Amylases are one of the most important industrial enzymes and find applications in many areas such as textiles, chemicals, food, and pharmaceuticals. Most of the amylases are derived from microbes. The objective of the present study was to evaluate amylase production by a bacterium isolated from the Can Gio mangrove forest. The bacterium was identified as a species of genus Bacillus based on morphological and biochemical characteristics. The analysis of 16S rRNA sequences was then confirmed that this strain belonged to Bacillus amyloliquefaciens species (100% similarity).
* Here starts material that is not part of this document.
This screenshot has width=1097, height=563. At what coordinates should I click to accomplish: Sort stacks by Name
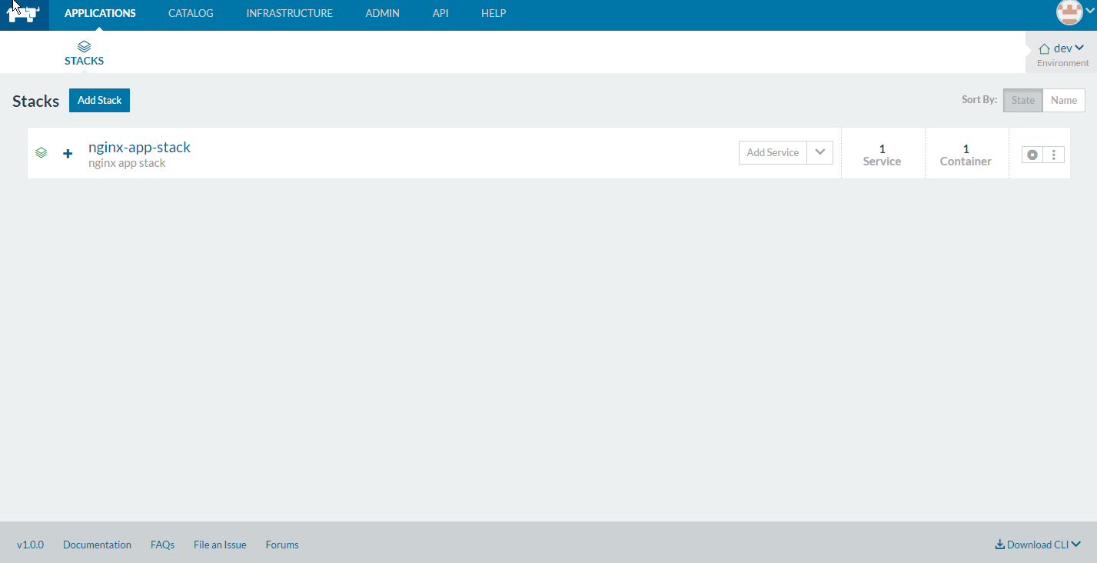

The effect of culture conditions such as temperature, pH, and carbon sources on amylase production through shake-flask culture was investigated. Maximum amylase activity of 904 IU/mL was obtained after 24 h of cultivation in LB medium containing 1% soluble starch at 35oC and pH 7.0. The highest enzyme activity of 1279 IU/mL was achieved in the bioreactor after 30 h of cultivation at optimum conditions. In addition, B. amyloliquefaciens M37 can grow on soybean meal medium. The high bacterial cell number of 456 × 109 CFU/g and amylase activity of 1039 IU/g were obtained after 36 h of cultivation. This newly isolated B. amyloliquefaciens M37 could be a potential producer for industrial amylase production and probiotics with commercial implications.